The firm lost 3 percent of its attorneys and 7 percent of its 69 equity partners last year, leaving Ruden with 172 lawyers in 11 offices throughout Florida at year end. The law firm reported a 9 percent drop in gross revenue to $85.3 million, the worst showing of major Florida firms in the last fiscal year.

Other firms, including Holland & Knight and Squire Sanders & Dempsey, have cut jobs. And several, including Greenberg Traurig and Buchanan Ingersoll & Rooney, have cut pay. Greenberg recently handed its first-year associates a 10 percent pay cut. And last week, Buchanan Ingersoll cut its associates' pay by 5 percent to 10 percent.

A Ruden McClosky partner confirmed that attorneys were informed about the firm's pay cuts at a meeting last Monday. The partner said Ruden McClosky partners didn't receive their entire holdbacks last year, but this is the first time that they won't receive any of their holdbacks.

Law firms often hold back pay from partners to help with cash flow or when the firm misses its budget. Holdbacks are typically paid back as cash flow improves, but that is not the case at Ruden.

"Nobody knows for sure what will happen. We are halfway through the year and if things are going like they're going now economically in the firm and everywhere it's not reasonable to think we'd get our holdbacks," the partner said. "If the firm's financial fortunes turn around in the second half of the year, the firm's partners could receive some or all of their holdbacks and associates and non-equity partners could get the money cut from their pay returned."

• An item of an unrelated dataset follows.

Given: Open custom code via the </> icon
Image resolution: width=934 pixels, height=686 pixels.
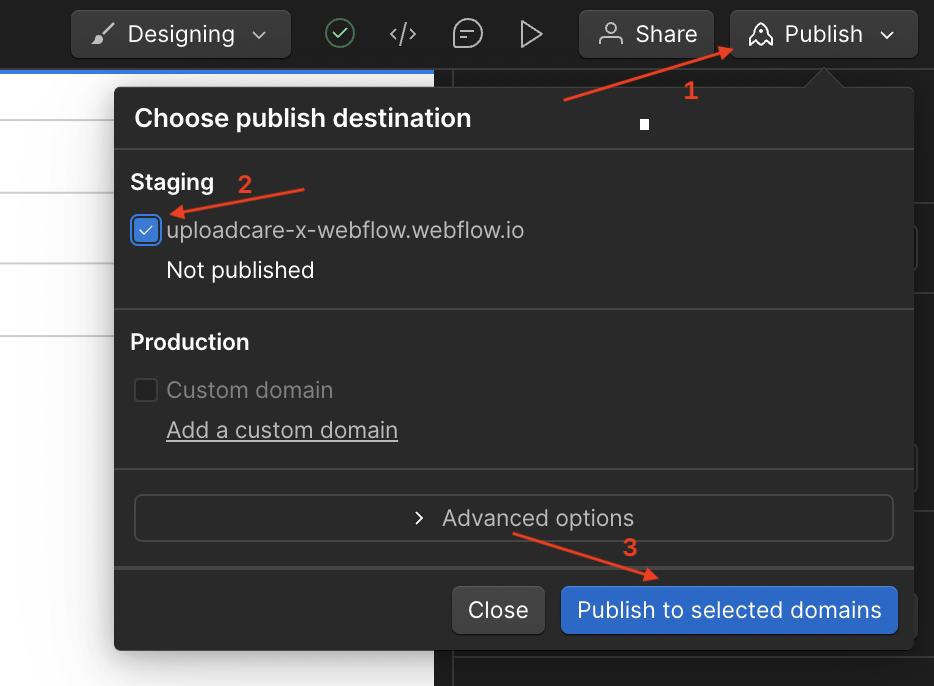Looking at the screenshot, I should pyautogui.click(x=402, y=33).
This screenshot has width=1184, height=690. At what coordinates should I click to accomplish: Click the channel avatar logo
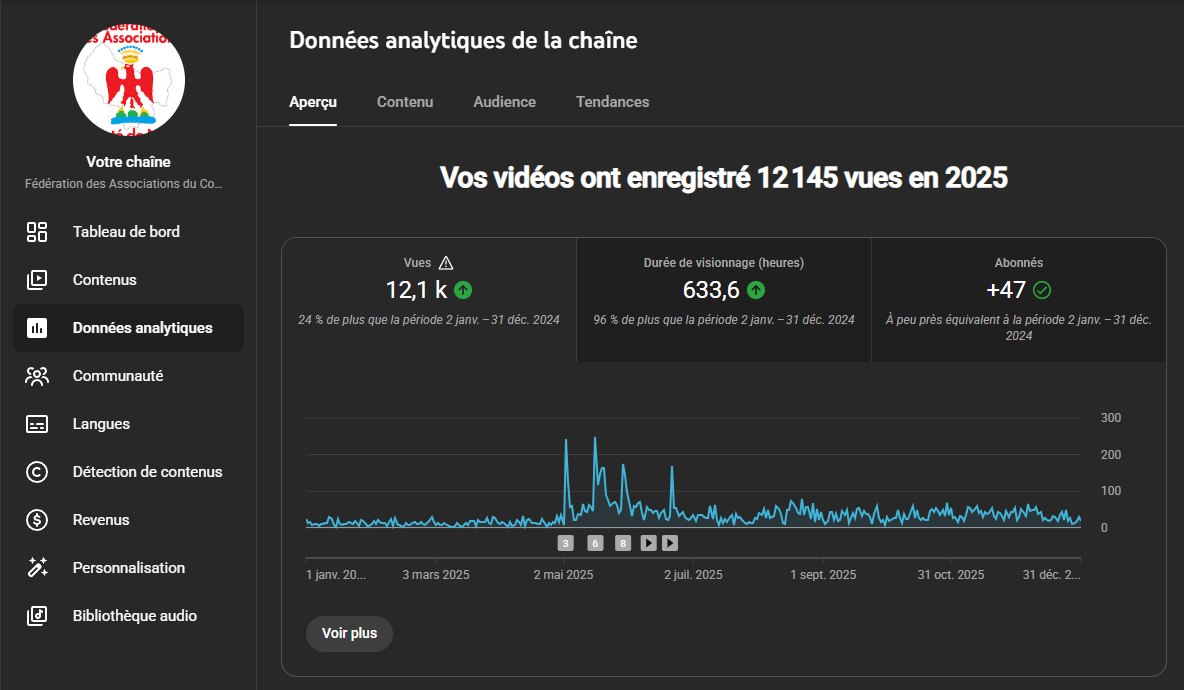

A managing partner of a major South Florida law firm said he's seen resumes from several Ruden partners looking to jump ship.

But the Ruden McClosky partner said the cuts are not enough of a reason for them to leave the firm, as it remains financially stable. The firm, for example, is not borrowing money to pay salaries.

"I think what you have is responsible management that looks at the projections and looks at where they are and says, 'We don't want to go to a bad place or run up our lines of credit,'" the source said. "We don't have any significant outstanding debt unlike some firms. It's far from a dire situation."